Many diseases are caused by genetic defects. The corresponding alleles may be dominant or recessive and may be found on autosomes or on sex chromosomes. Some genetic diseases are associated with extra chromosomes or missing pieces. An example of a dominant autosomal genetic disease is Huntington's disease. It results in neurological degradation leading to death. Because the symptoms do not appear until a person is about 40 years old, the victim may already have produced a family, potentially passing the trait on. The children of the victim are left knowing that they have a 50% chance of having the disease themselves. Since the 1980s, it has been possible to test these offspring for the gene, which, however, results in several types of ethical dilemmas (see Problem 6.2).

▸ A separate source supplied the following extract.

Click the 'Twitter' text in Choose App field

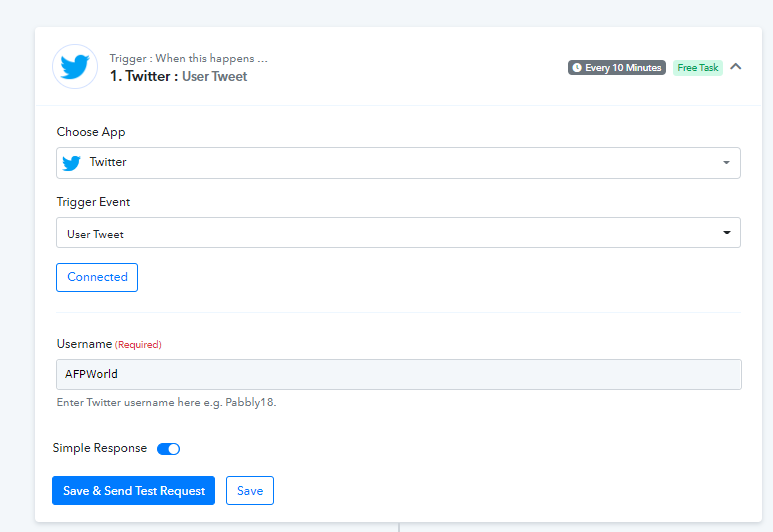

Many genetic diseases are caused by recessive genes on autosomal chromosomes. Albinos have a recessive defect on chromosome 11, which prevents formation of pigments in skin, hair, and eyes. Cystic fibrosis is caused by a chromosome 7 gene, which results in a defect in a membrane protein. Affected individuals produce excessive mucus, which harms respiratory and digestive function. One in every 11,000 persons born in this country inherits a defect in chromosome 12, resulting in phenylketonuria. Those affected lack an enzyme to metabolize the amino acid phenylalanine. The condition exhibits partial dominance. Heterozygous individuals have about 30% of the enzyme activity as normal people. Unchecked, it can cause retardation. However, routine screening at birth makes it possible to avoid disease symptoms by careful dietary control. In addition, affected people must avoid foods containing the artificial sweetener Aspartame, which is an amino acid dimer of phenylalanine and aspartic acid.
Several conditions are caused by recessive alleles on the X chromosomes. Since males have only one copy of X, they can inherit these conditions only from their mother. Examples of these conditions are color blindness for green, inability to form the enzyme glucose-6-phosphate dehydrogenase, Duchenne muscular dystrophy, and two forms of hemophilia. Since many X-linked genetic diseases are fatal when homozygous, only heterozygous females survive gestation. They themselves do not exhibit the disease and are called carriers. They pass the gene for the disease to (on average) half their daughters, who also become carriers, and to half their sons, who exhibit symptoms of the disease.
Another type of genetic disease is that related to chromosomal abnormalities such as extra or missing chromosomes, chromosome breakage, or translocation (the exchange of genetic material between chromosomes). Errors during meiosis can cause extra or missing chromosomes. A person with a single X chromosome and no Y becomes a sterile female. Some people have one or more extra sex chromosomes. One in 1000 males is XXY. These individuals are sterile, have tall stature and diminished verbal skills, yet normal intelligence. One in 1200 females is XXX. Many are normal, but some exhibit sterility and mental retardation. XYY males tend to be above average in height and below normal in intelligence. Prison inmates have been found to have a higher incidence of this disorder, although XYY males in the general population do not show any unusual tendencies.
Missing autosomes are usually fatal before birth, and extra autosomes are fatal in infancy, with the exception of the smallest autosome, number 21. Having three chromosomes is called trisomy. Trisomy 21 is the cause of 95% of Down syndrome. Affected persons show numerous characteristics, including an eyefold similar to those of oriental people, short stature, and small heads. They are retarded and susceptible to various diseases, including respiratory and heart problems, and to Alzheimer's disease in older persons. The rate of Down births increases rapidly with the age of the mother, from 1 in 1000 at age 30, to 1 in 100 at age 40, and 1 in 50 at age 45.
Cancer is a result of a series of mutations (see Section 6.2.3). If some of these are inherited, a person is more susceptible to cancer, since fewer mutations remain to occur. For example, a gene associated with breast cancer has been discovered on chromosome 17 that is responsible for about 10% of all cases. Women with the mutation have an 80 to 90% chance of contracting the disease.